Privacy Policy
Legal Notice
Privacy Policy
Version: 2.0 • Last updated: 6 November 2025
Scope: This Privacy Policy applies to the website digital-synergy.eu (the “Website”). It explains how we collect and process personal data when you use the Website or contact us.
1) Who we are (Controller)
Controller: Digital Synergy Ltd
Registered address: Second Floor, 74 South Mall, T12 F3FD Cork, Co. Cork, Republic of Ireland
Company/CRO number: 561118
Tax number: 3384851DH
Email (privacy): legal@digital-synergy.eu
Email (cookies): privacy@digital-synergy.eu
Telephone: +353 21 203 1280
2) What data we process
We process limited personal data when you browse our Website or contact us:
- Browsing & device data (e.g., IP address, device type, HTTP headers, timestamps) generated by your browser and our servers/CDN for security and delivery of the Website.

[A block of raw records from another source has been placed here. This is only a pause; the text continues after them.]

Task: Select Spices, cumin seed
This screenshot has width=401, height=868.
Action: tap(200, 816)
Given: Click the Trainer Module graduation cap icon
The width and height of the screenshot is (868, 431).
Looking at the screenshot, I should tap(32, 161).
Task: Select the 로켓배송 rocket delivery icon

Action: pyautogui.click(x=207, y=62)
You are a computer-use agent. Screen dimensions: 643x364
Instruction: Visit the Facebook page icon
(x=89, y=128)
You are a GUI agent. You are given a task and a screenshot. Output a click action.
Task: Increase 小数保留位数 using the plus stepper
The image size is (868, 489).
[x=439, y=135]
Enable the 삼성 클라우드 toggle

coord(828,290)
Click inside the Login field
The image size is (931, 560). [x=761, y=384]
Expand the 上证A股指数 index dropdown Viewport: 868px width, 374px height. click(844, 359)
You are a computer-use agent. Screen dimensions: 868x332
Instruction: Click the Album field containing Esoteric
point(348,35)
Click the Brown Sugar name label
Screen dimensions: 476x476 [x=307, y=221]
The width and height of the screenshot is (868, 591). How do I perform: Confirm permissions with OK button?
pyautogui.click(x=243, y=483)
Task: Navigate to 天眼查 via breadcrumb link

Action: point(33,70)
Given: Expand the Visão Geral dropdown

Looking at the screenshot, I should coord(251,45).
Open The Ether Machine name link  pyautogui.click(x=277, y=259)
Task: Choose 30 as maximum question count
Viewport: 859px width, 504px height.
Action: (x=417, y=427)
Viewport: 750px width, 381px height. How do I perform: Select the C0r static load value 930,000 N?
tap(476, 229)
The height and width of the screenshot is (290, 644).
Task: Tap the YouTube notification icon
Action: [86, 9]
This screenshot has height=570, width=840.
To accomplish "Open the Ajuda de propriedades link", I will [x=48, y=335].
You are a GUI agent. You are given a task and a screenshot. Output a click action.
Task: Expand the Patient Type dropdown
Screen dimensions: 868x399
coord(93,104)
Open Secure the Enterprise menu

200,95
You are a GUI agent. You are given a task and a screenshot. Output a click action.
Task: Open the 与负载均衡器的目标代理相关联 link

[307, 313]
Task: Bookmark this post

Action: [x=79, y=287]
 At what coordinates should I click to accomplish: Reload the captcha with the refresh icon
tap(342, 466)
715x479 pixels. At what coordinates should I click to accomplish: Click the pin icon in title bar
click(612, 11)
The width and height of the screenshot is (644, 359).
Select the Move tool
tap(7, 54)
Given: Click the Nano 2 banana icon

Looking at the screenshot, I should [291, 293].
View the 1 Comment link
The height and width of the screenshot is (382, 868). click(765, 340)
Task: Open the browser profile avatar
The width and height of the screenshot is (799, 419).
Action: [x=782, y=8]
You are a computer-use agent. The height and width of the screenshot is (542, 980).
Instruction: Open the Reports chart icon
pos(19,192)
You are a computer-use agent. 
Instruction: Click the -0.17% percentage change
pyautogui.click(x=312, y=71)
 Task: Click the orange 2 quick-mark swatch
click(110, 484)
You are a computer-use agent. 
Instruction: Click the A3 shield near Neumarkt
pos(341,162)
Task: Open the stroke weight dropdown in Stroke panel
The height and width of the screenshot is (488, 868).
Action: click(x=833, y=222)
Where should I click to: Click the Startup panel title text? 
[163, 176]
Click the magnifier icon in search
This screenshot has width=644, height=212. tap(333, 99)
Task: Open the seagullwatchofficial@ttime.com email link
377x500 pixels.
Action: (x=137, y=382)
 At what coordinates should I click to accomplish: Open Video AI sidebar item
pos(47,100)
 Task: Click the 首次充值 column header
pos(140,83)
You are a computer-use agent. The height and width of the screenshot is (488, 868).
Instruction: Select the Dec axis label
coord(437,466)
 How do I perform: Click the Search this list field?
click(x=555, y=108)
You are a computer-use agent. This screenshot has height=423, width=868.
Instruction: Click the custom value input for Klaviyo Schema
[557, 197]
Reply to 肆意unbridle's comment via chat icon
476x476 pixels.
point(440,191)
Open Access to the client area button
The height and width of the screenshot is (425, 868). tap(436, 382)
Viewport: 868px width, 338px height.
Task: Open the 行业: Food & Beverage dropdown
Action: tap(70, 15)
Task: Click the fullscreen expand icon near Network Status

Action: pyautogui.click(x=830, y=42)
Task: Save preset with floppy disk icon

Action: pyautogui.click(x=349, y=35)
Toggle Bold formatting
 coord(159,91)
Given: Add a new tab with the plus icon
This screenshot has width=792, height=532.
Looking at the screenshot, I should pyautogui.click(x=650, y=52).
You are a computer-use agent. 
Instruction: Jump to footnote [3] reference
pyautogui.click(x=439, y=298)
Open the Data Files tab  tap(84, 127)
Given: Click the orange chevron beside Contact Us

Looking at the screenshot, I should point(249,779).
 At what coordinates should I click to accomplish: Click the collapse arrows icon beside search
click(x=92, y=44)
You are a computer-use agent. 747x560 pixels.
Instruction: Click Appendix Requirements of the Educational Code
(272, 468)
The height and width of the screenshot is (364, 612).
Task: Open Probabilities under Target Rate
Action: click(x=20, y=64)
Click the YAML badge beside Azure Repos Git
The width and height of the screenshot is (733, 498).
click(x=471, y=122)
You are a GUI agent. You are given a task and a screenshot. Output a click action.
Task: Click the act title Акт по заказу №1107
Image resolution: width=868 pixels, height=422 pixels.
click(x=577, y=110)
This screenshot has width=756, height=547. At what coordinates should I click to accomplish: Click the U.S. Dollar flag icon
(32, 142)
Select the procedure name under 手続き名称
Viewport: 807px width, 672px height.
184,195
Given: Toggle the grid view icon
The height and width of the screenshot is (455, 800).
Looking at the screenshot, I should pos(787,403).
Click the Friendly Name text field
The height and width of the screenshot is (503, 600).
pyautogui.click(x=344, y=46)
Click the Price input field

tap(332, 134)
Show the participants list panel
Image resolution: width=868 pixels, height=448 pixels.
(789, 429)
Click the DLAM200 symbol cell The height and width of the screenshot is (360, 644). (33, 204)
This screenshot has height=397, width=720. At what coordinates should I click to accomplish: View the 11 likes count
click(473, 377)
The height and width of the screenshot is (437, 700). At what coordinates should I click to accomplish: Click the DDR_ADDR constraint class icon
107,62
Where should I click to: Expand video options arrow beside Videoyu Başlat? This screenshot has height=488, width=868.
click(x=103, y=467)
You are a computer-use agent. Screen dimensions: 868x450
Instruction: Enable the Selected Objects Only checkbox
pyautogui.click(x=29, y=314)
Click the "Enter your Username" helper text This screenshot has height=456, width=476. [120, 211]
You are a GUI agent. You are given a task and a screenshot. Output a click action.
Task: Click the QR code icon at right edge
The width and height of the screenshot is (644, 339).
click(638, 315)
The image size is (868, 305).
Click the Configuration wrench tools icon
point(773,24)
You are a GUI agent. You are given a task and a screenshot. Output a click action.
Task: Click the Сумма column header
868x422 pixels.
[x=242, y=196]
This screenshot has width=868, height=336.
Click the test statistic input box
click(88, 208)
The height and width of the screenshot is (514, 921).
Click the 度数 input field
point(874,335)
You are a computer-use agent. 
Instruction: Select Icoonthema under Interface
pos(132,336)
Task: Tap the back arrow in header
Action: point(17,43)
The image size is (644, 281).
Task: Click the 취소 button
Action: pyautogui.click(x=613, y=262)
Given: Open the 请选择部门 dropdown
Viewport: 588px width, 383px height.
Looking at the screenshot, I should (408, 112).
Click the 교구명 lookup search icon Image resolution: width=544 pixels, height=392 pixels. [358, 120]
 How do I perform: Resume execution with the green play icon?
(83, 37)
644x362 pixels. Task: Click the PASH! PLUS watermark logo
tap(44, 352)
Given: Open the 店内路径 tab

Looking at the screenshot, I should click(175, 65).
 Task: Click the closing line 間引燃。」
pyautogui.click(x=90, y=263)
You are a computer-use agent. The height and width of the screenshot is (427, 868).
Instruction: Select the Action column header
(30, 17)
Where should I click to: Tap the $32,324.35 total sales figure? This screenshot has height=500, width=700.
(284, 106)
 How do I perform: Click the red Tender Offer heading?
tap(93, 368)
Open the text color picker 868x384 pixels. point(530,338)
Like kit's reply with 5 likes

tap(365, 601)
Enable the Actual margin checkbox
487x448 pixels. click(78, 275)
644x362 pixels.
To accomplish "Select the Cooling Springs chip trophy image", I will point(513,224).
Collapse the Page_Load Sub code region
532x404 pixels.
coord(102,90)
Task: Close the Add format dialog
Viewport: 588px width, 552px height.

- Cookies & analytics data (pseudonymous identifiers, events) only with your consent (see Sections 3 and 6).
- Contact enquiries (name, email, the content of your message) if you email us or use any contact route we provide.
We periodically review and delete or anonymise data that is no longer needed.
3) Purposes, Legal Bases and Retention
The table below summarises what we do with your data, the legal basis under GDPR Article 6, how long we keep it, the recipients/processors, and whether data is transferred outside the EEA (and on which mechanism).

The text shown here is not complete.